Given the material below, repeat exactly the lines from the one containing "You are a GUI" through the final line, and nothing else.

▶ **Task material**:
|---|

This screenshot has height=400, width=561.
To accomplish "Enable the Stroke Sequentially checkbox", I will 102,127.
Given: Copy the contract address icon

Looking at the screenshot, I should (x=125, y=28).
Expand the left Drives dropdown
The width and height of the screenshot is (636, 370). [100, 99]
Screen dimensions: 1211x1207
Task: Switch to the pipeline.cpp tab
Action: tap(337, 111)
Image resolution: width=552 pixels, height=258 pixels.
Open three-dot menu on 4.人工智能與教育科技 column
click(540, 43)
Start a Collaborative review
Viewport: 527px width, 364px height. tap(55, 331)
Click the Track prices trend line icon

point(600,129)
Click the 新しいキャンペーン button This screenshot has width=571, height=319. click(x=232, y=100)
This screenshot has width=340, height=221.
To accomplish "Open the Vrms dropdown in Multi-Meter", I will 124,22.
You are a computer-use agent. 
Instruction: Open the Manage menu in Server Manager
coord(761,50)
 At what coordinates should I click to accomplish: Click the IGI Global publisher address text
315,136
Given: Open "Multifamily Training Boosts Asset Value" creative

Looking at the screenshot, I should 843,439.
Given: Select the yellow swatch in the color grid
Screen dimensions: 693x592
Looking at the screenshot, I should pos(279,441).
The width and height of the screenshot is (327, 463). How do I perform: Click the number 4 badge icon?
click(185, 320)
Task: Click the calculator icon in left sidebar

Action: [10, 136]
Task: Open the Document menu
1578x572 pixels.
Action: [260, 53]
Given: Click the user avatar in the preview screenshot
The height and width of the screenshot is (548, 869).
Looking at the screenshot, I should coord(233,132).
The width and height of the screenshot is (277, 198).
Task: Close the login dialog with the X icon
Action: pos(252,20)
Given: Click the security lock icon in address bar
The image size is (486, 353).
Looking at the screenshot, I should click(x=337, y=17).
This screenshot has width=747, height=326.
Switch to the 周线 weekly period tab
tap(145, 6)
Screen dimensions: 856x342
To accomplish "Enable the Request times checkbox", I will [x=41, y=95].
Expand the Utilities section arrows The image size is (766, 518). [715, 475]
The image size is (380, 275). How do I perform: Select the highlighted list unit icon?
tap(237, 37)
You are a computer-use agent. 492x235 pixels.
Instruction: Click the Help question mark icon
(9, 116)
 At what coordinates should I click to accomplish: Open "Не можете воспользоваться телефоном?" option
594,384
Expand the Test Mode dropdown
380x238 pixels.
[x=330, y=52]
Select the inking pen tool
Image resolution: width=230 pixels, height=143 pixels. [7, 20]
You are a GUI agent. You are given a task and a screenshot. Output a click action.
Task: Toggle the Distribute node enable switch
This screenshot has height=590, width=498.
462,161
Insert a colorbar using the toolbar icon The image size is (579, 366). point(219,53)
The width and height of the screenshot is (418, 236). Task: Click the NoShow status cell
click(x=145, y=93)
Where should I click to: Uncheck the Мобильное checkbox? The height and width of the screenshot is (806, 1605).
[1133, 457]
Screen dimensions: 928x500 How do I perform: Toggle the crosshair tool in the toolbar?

|---|

▶ **Solution to the exercise**:
You are a GUI agent. You are given a task and a screenshot. Output a click action.
Task: Toggle the Distribute node enable switch
This screenshot has height=590, width=498.
462,161
Insert a colorbar using the toolbar icon The image size is (579, 366). point(219,53)
The width and height of the screenshot is (418, 236). Task: Click the NoShow status cell
click(x=145, y=93)
Where should I click to: Uncheck the Мобильное checkbox? The height and width of the screenshot is (806, 1605).
[1133, 457]
Screen dimensions: 928x500 How do I perform: Toggle the crosshair tool in the toolbar?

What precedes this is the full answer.